Meclis, ilk yıllarındaki zorluklara rağmen, savaş sonrası dönemde ülkenin yeniden inşası ve modernleşmesi adına çok sayıda kanun ve reform gerçekleştirmiştir. Cumhuriyetin ilk yılları, TBMM için bir inşa süreci olmakla kalmamış, aynı zamanda Türkiye’nin çağdaşlaşma çabalarının da temel dayanağını oluşturmuştur. Bu dönemde gerçekleştirilen köklü reformlar, hukukun üstünlüğünün sağlanması ve bireylerin haklarının korunması için hayati önem taşımıştır.

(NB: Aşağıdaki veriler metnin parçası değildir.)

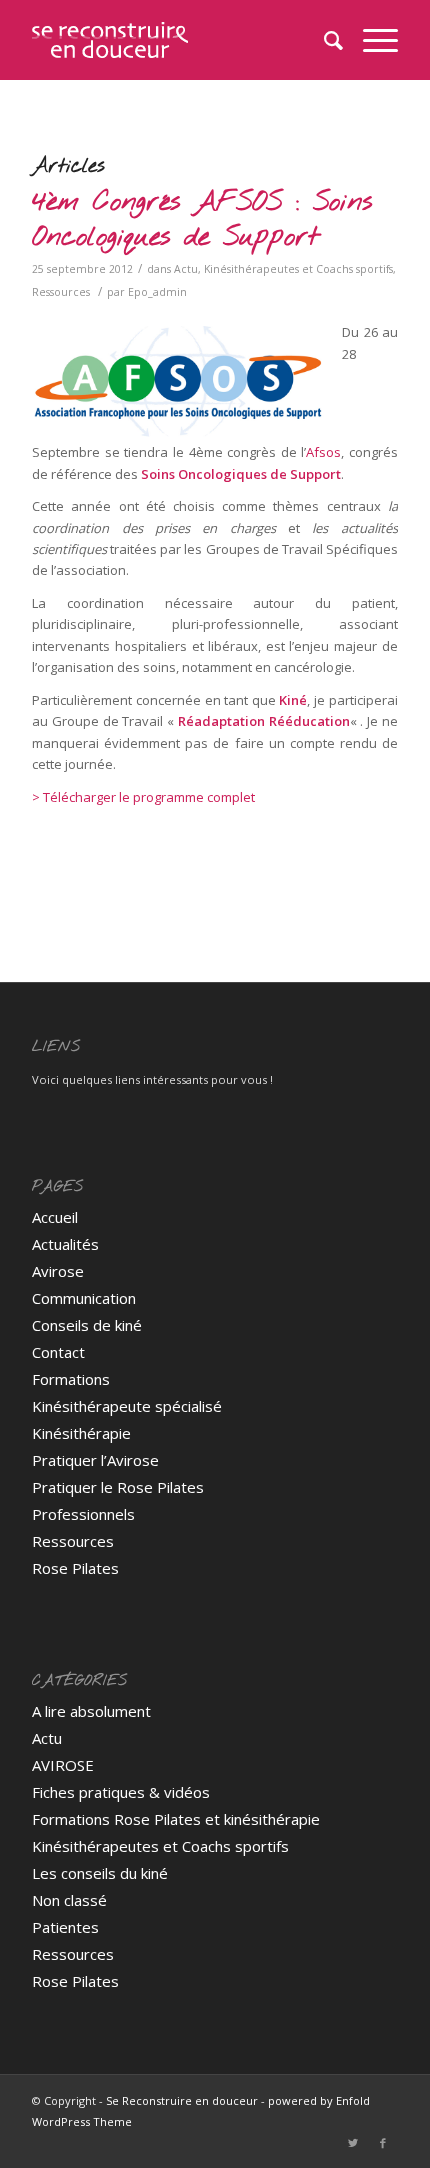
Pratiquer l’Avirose (95, 1460)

105 yıllık tarihi boyunca TBMM, yalnızca bir yasama organı olmanın ötesinde, Türkiye’nin demokratikleşme sürecinin en önemli aktörlerinden biri olmuştur. 1946’da çok partili hayata geçiş ile birlikte, TBMM, farklı siyasi görüşlerin temsil edildiği bir platform haline gelmiştir. Bu dönem, halkın siyasi iradesinin mevcudiyetinin tescil edildiği, demokrasinin kök salmaya başladığı bir süreçtir. TBMM, her dönem halkın taleplerine cevap verebilmek için sürekli kendini güncellemeye, yeniliklerle donanmaya çalışmıştır.

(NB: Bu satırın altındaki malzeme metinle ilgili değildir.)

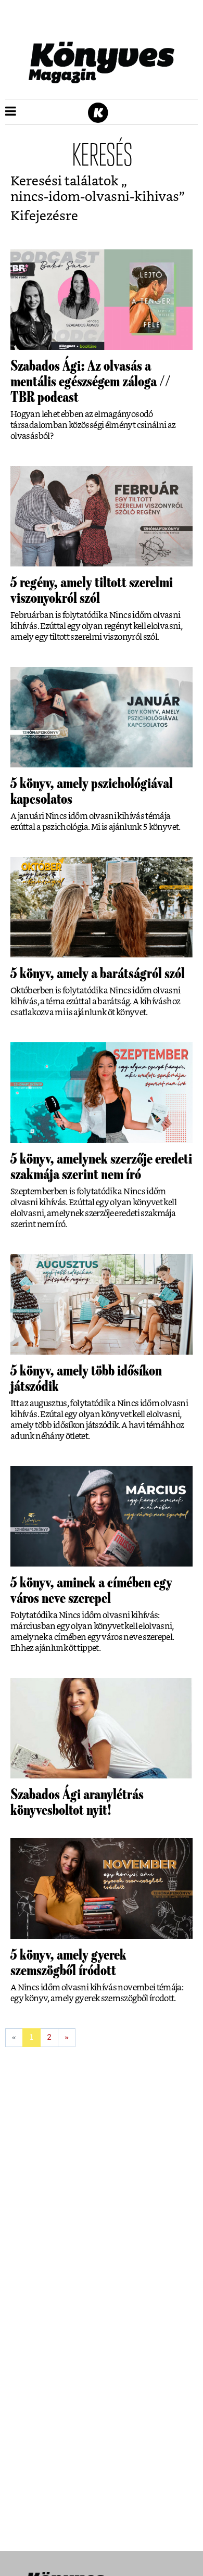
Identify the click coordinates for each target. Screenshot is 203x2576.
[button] (10, 112)
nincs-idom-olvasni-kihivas (94, 197)
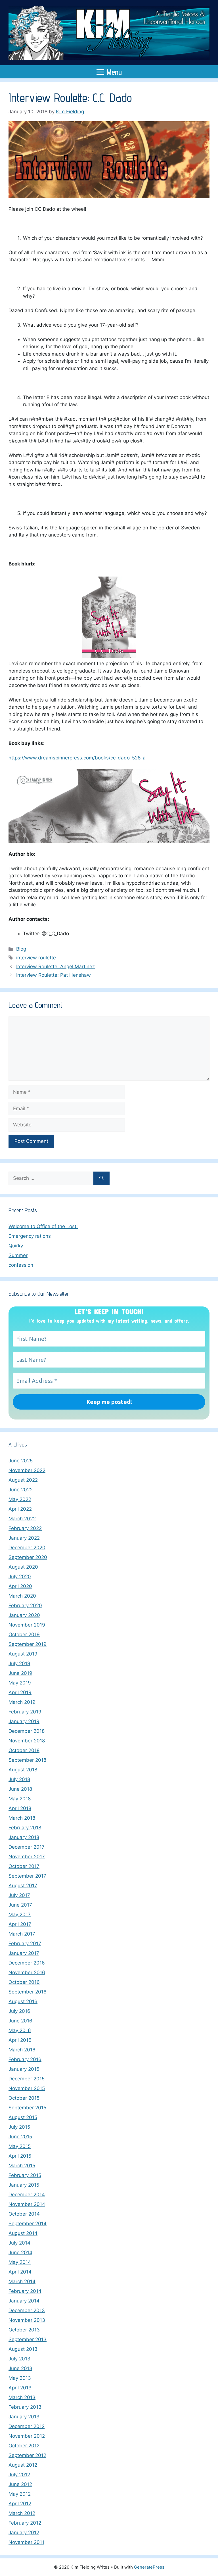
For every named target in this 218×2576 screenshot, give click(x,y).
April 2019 (20, 1692)
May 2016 (20, 2030)
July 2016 (19, 2011)
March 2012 (22, 2513)
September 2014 (28, 2223)
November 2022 (27, 1470)
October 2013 (24, 2330)
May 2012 (20, 2494)
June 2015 (20, 2136)
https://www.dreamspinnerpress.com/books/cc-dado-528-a (77, 758)
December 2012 (27, 2426)
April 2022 (20, 1509)
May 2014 (20, 2262)
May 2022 (20, 1499)
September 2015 (27, 2108)
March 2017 (22, 1934)
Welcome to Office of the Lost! (43, 1226)
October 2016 (24, 1982)
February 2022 (25, 1528)
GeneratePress (149, 2567)
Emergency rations (30, 1236)
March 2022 (22, 1518)
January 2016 (24, 2069)
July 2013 (19, 2359)
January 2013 (24, 2417)
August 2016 (23, 2001)
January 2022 (24, 1538)
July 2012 (19, 2474)
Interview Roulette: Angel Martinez (55, 966)
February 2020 (25, 1605)
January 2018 (24, 1837)
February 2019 (25, 1712)
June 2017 (20, 1905)
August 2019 (23, 1654)
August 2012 (23, 2465)
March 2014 (22, 2281)
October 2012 (24, 2445)
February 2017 (25, 1943)
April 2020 (20, 1586)
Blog (21, 949)
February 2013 (25, 2407)
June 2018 (20, 1789)
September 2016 (28, 1992)
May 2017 (20, 1914)
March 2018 (22, 1818)
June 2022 (21, 1489)
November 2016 (27, 1972)
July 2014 (19, 2243)
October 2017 (24, 1866)
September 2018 (27, 1760)
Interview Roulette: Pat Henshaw (53, 975)
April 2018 (20, 1808)
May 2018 (20, 1798)
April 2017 (20, 1924)
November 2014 (27, 2204)
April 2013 (20, 2388)
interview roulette (36, 958)
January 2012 (24, 2532)
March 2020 (22, 1596)
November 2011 (26, 2542)
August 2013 (23, 2349)
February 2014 (25, 2291)
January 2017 (24, 1953)
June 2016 (20, 2021)
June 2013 (20, 2368)
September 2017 (27, 1876)
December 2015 (27, 2079)
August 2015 (23, 2117)
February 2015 (25, 2175)
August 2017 (23, 1885)
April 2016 (20, 2040)
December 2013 (27, 2310)
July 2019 (19, 1663)
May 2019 (20, 1683)
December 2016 (27, 1963)
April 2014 (20, 2272)
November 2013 (27, 2320)
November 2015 (27, 2088)
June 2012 (20, 2484)
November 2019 (27, 1625)
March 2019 (22, 1702)
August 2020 (23, 1567)
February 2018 (25, 1827)
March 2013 (22, 2397)
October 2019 (24, 1634)
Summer (18, 1255)
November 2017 (27, 1856)
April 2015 (20, 2156)
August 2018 (23, 1770)
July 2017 (19, 1895)
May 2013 (20, 2378)
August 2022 (23, 1480)
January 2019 (24, 1721)
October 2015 (24, 2098)
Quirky (16, 1246)
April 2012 (20, 2503)
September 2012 (27, 2455)
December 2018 (27, 1731)
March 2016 (22, 2050)
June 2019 (20, 1673)
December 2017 (27, 1847)
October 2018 (24, 1750)
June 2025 (21, 1461)
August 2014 (23, 2233)
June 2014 (20, 2252)
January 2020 (24, 1615)
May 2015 (20, 2146)
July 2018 (19, 1779)
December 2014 (27, 2194)
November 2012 (27, 2436)
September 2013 (28, 2339)
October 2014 (24, 2214)
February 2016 (25, 2059)
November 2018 (27, 1741)
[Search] (101, 1178)
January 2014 (24, 2301)
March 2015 (22, 2165)
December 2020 (27, 1547)
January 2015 (24, 2185)
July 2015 (19, 2127)
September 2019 (28, 1644)
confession (21, 1265)
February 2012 (25, 2523)
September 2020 (28, 1557)
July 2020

Son yıllarda TBMM’de önemli tartışmalara ve yasaların değiştirilmesine tanıklık ettik. Farklı siyasi partilerin ve sivil toplum kuruluşlarının katkılarıyla, birçok yasa halkın talepleri doğrultusunda şekillenmiş, böylece TBMM, bir kargaşa değil, bir uzlaşma zemini olmayı başarmıştır. Anayasa değişiklikleri, seçim yasaları gibi kritik konular, TBMM’nin gündeminde sürekli yer almakta ve bu konular, halkın lehine olacak şekilde karara bağlanmaktadır.
Bunun yanı sıra, TBMM'nin, sosyal değişim ve gelişim alanında da ciddi katkıları bulunmaktadır. Kadın hakları, çevre koruma yasaları ve eğitim reformları gibi konularda atılan adımlar, Türkiye'nin çağdaş dünyada yer edinmesi açısından son derece önemlidir. Bu anlamda TBMM'nin yaptığı çalışmalar, yalnızca bugüne değil, geleceğe de ışık tutmaktadır.

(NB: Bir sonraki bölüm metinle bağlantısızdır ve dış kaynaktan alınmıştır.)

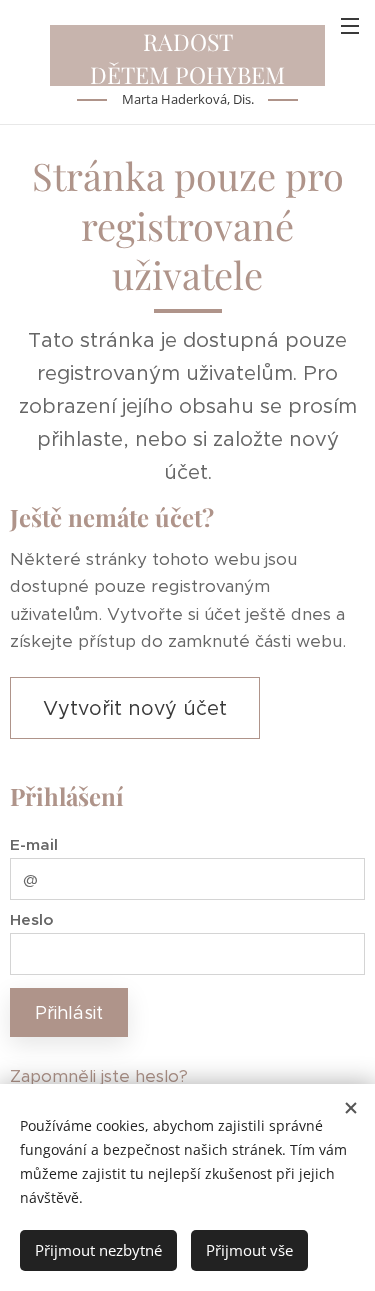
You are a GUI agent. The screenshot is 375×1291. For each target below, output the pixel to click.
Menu (350, 25)
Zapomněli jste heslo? (99, 1076)
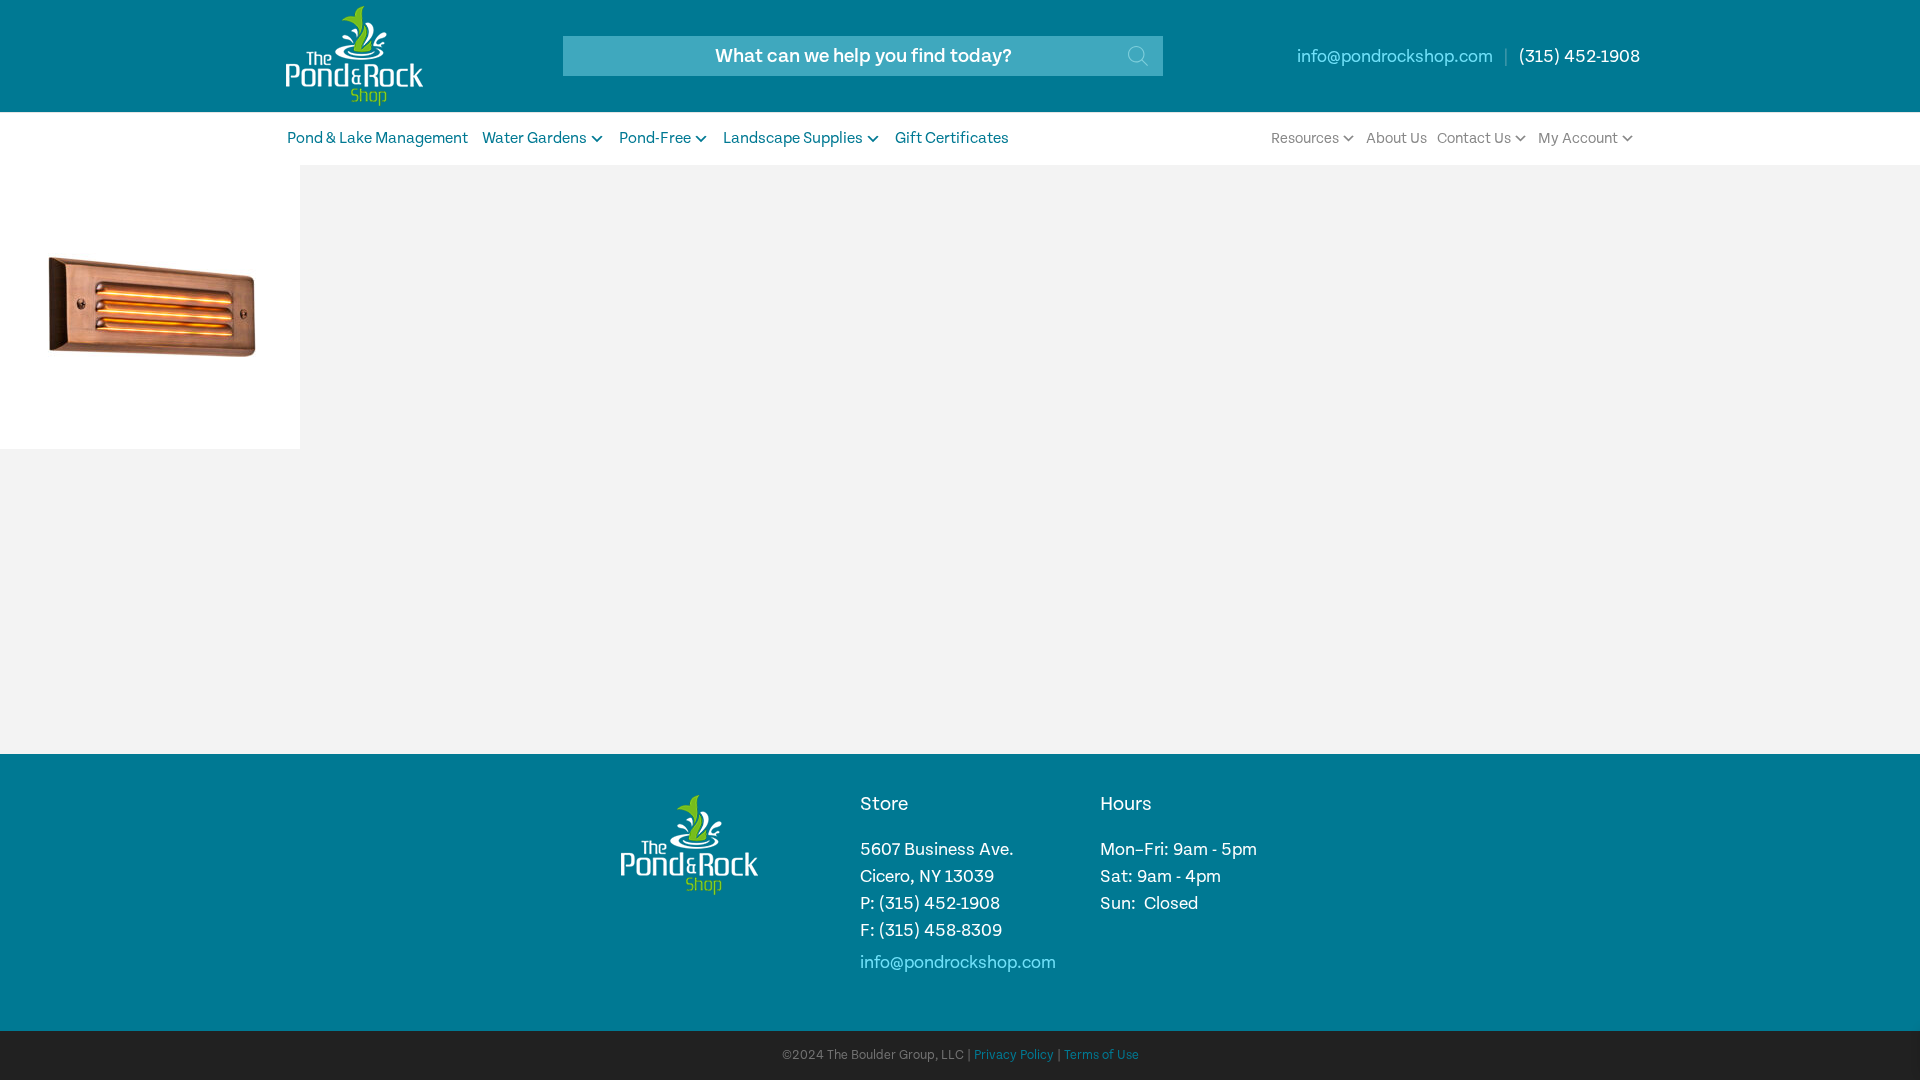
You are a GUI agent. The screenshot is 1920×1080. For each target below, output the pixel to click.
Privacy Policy (1014, 1055)
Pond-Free (655, 138)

2020 yılından bu yana dünya genelini etkisi altına alan COVID-19 salgını da TBMM'yi çeşitli alanlarda yeni bir uyum sürecine sokmuştur. Yerel ve ulusal düzeyde yürütülen sağlık politikaları, ekonomik destek programları ve sosyal yardımlar, TBMM’nin hızlı ve etkili refleksler gösterebildiğinin en güzel örneklerindendir. Bu süreçte, TBMM, sağduyulu bir liderlik örneği sergilemiş, halkın ihtiyaçlarına karşı duyarlı olmuş, sürekli iletişim içerisinde kalarak milletin yanında olmuştur.
105 yıllık tarihine bakıldığında TBMM, bağımsız ve güçlü Türkiye’nin simgesi olarak öne çıkmaktadır. Her dönemde adalet, eşitlik ve özgürlük ilkeleri doğrultusunda yürüttüğü çalışmalar, Türk milletinin yüksek iradesinin bir tezahürü olmuştur. Bugün, TBMM’nin 105. yaşında, geçmişten gelen bu mirasın korunması ve gelecek nesillere taşınması adına daha fazla sorumluluk üstlenilmesi gerektiği bir kez daha hatırlanmaktadır.
TBMM’nin bu yıl kutlayacağı 105. yıl, sadece bir yaş günü değil, Türk demokrasisinin güçlenmesi ve halkın iradesinin daha iyi temsil edilmesi için bir dönüm noktası olma potansiyelini de taşımaktadır. Geçmişte yaşanan tüm zorluklar, bu meclisin kararlılık ve irade ile aşabileceği, ileriki yıllarda daha demokratik, adil ve çağdaş bir Türkiye için TBMM’nin sorumluluklarının daha da artacağı günleri de müjdelemektedir.
Son olarak, Türkiye Büyük Millet Meclisi’nin 105 yaşındaki başarısının ve ilkelerinin bayramını kutlarken, ülkemizin aydınlık geleceği için yine birlikte hareket etme hedefine de dikkat çekmek gerekiyor. Her bir Türk vatandaşının TBMM ile olan bağı, milletin iradesinin temel taşını oluşturmaktadır ve bu bağın güçlenmesi her zaman öncelikli olmalıdır. İçinde yer aldığımız bu demokrasi yolculuğu, Türkiye’nin daha demokratik ve özgür bir toplum olma hedefinin göstergesi olacaktır.